The power of peer-to-peer fundraising:
Trends, insights, and opportunities
Traditional fundraising is under pressure from every side. Participation fell 3% in 2025, according to the Fundraising Effectiveness Project, and the long-term decline is stark: just 49.6% of U.S. households gave to charity in 2018, down nearly 17 percentage points from 66.2% in 2000. As trust in institutions continues to erode, the challenge deepens. Yet GivingTuesday’s Growing Giving research points to $52 billion in untapped fundraising potential across the nonprofit sector.
That gap doesn’t reflect a lack of generosity. It reflects a shift in how people decide to give.
As donors become more skeptical of institutional appeals and less responsive to brand-led asks, they’re increasingly motivated by causes introduced through friends, family members, colleagues, and peers they already trust.

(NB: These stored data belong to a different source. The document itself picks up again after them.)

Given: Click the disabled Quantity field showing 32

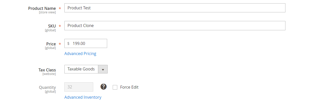Looking at the screenshot, I should pyautogui.click(x=79, y=87).
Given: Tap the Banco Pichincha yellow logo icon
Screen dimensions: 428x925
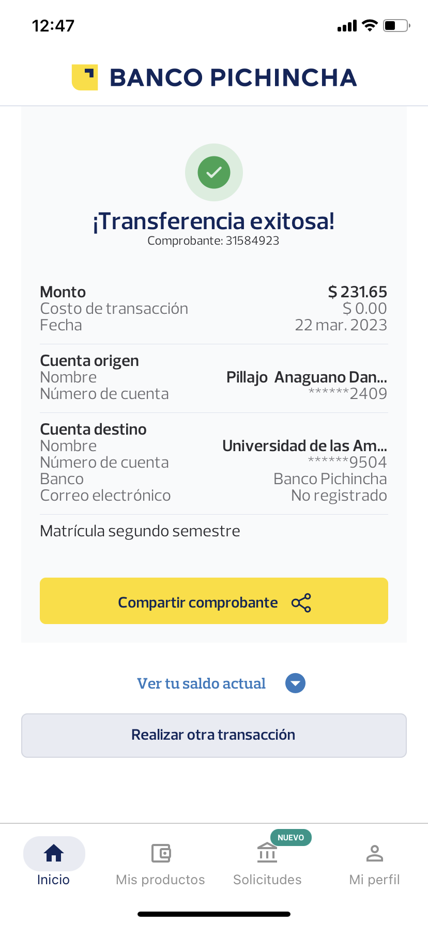Looking at the screenshot, I should 85,77.
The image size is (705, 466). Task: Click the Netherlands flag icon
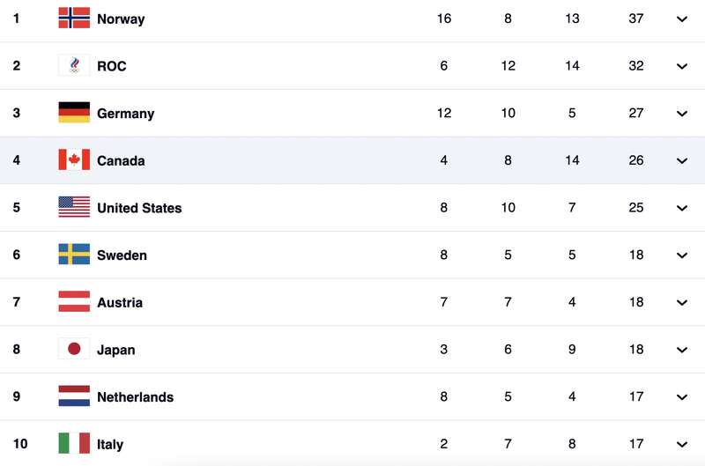pyautogui.click(x=74, y=396)
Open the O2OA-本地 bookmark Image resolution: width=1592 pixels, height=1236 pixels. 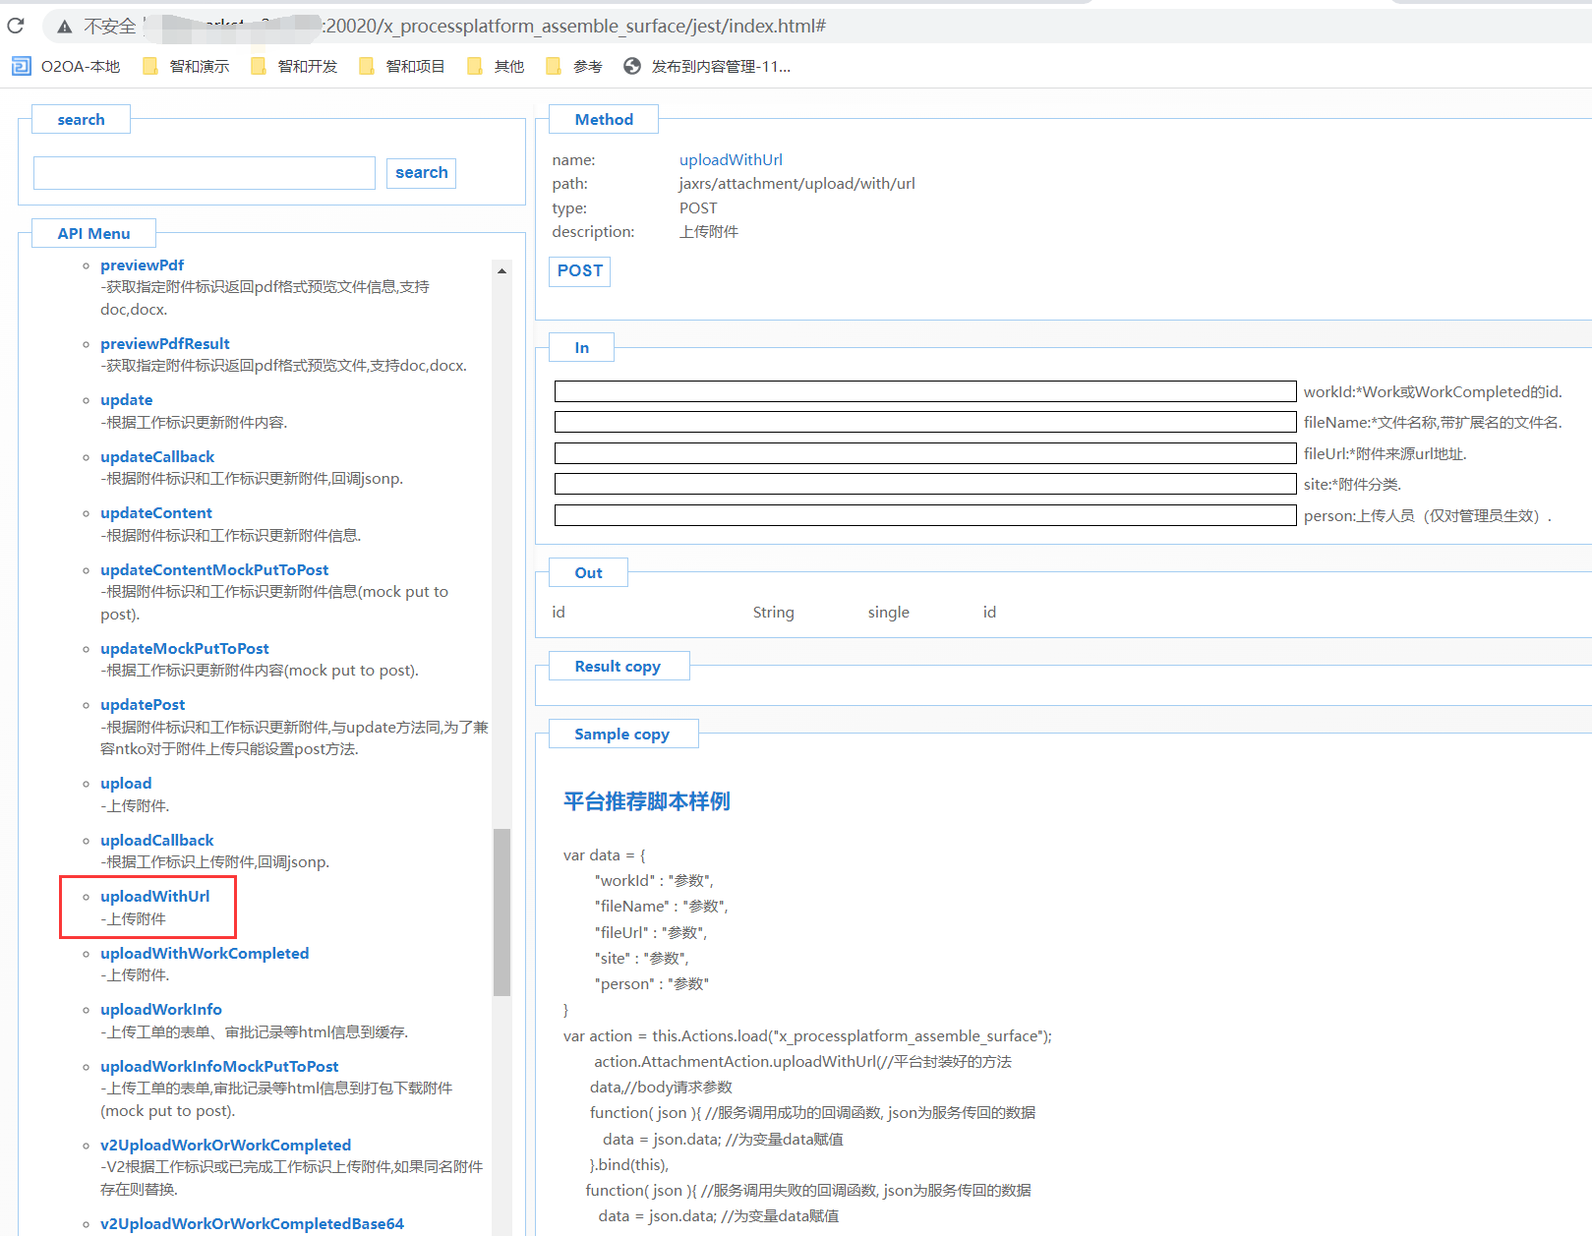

Peer-to-peer (P2P) fundraising is uniquely positioned to meet this moment.
A peer’s ask becomes a powerful substitute for the brand doing the asking, allowing nonprofits to show up through the voices people already believe.
Inside our analysis
To understand how P2P fundraising performs in practice across different organizations, GivingTuesday partnered with GoFundMe Pro to analyze three years of aggregated, de-identified platform data.
Spanning 2022 to 2025, the analysis explored which models of giving resonate with today’s donors, how P2P effectively engages and converts new supporters, and where nonprofits can experiment within their P2P models to grow sustained support.
In total, the dataset covers billions of dollars from tens of millions of donations across all campaign types.